I am looking to put an additional 20 used cars on my lot, average cost between $3500-$5500. I have a buy here pay here set up going and also do some sub prime loans. I want to get into used car leasing aswell as rent to own. Both of these need a source of capital. I am looking for a partner that would be interested in working with me in this area!
Jack
I would agree with that.
It is facinating how the risk-return paradigm has changed over the last decade. It used to be that the consumer would put 20% down on a home and use leverage (borrowing) to cover the remaining 80%. Leverage always magnifies gains and losses. If the home appreciates by 20% the consumer realizes a return of 100%. (their equity in the home has doubled). If the home depreciates by 20% then the consumer’s equity is wiped out. This is risk-and-return as it should be! With the lending standards over the last decade the consumer’s risk-return paradigm changed to that of an option. With an option there is no downside risk and only upside potential. Using the above scenario with no money down if the home appreciates by 20% the consumer’s return is infinite. If the home depreciates by 20% then the consumer walks away. No risk, only return.
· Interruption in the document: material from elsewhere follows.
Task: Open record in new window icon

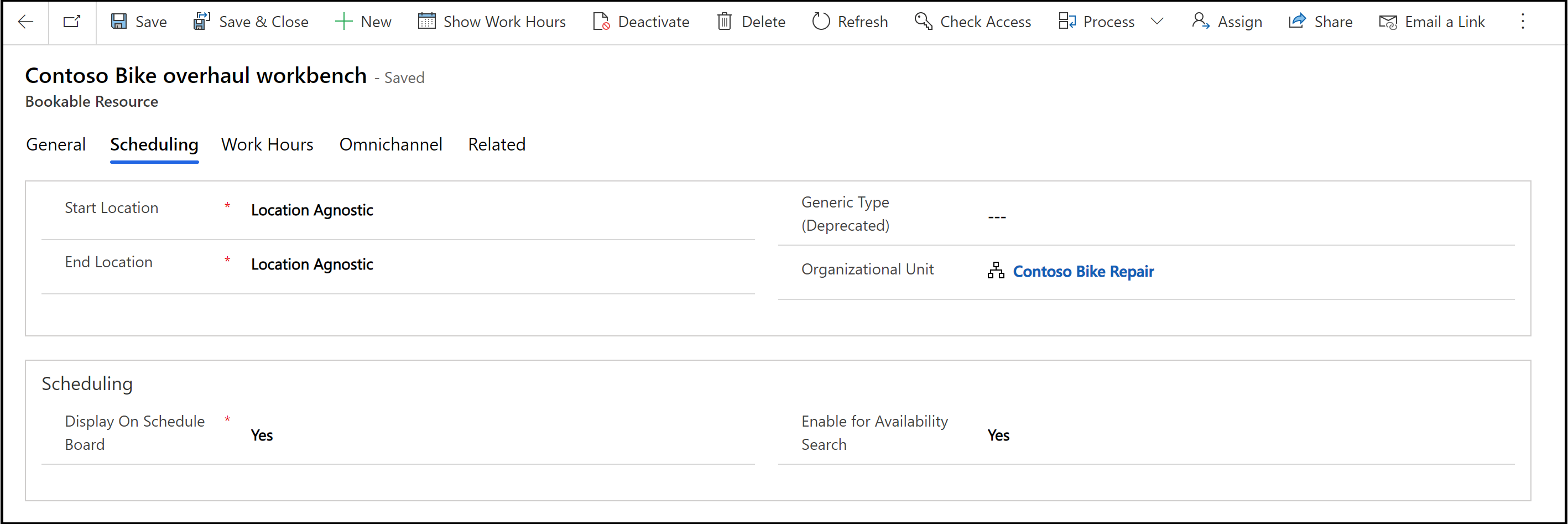Action: (72, 22)

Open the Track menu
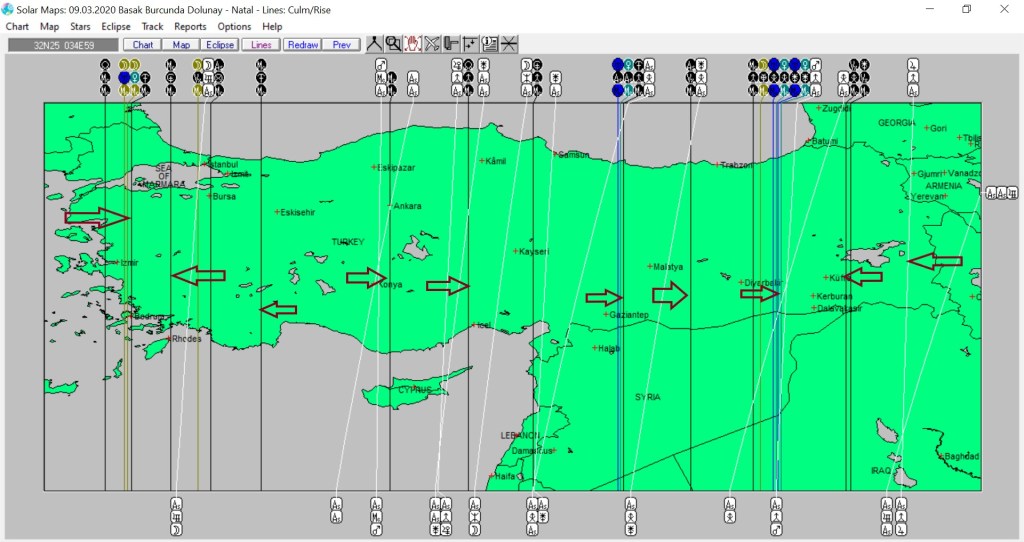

The risk-return paradigm changed for banks as well. If I make a loan to Joe Blow and hold the loan on my balance sheet then I have to live with Joe for the next 7 years or so, depending on the loan duration. Risk and return as it should be! But if I know that I can slice and dice the loan into pieces (CDO, MBS, etc) and sell them to investors (lets face it, they were stupid!) then I really don’t care if Joe pays me back or not. No risk, only return.
Somehow the risk-return paradigm has to reinstituted where the consumer is at risk (he doesn’t merely have an option) and the bank is at risk (the bank doesn’t transfer its risk to others). Bailing out banks and bailing out insolvent borrowers proves one thing – Risk and return is no longer relevant.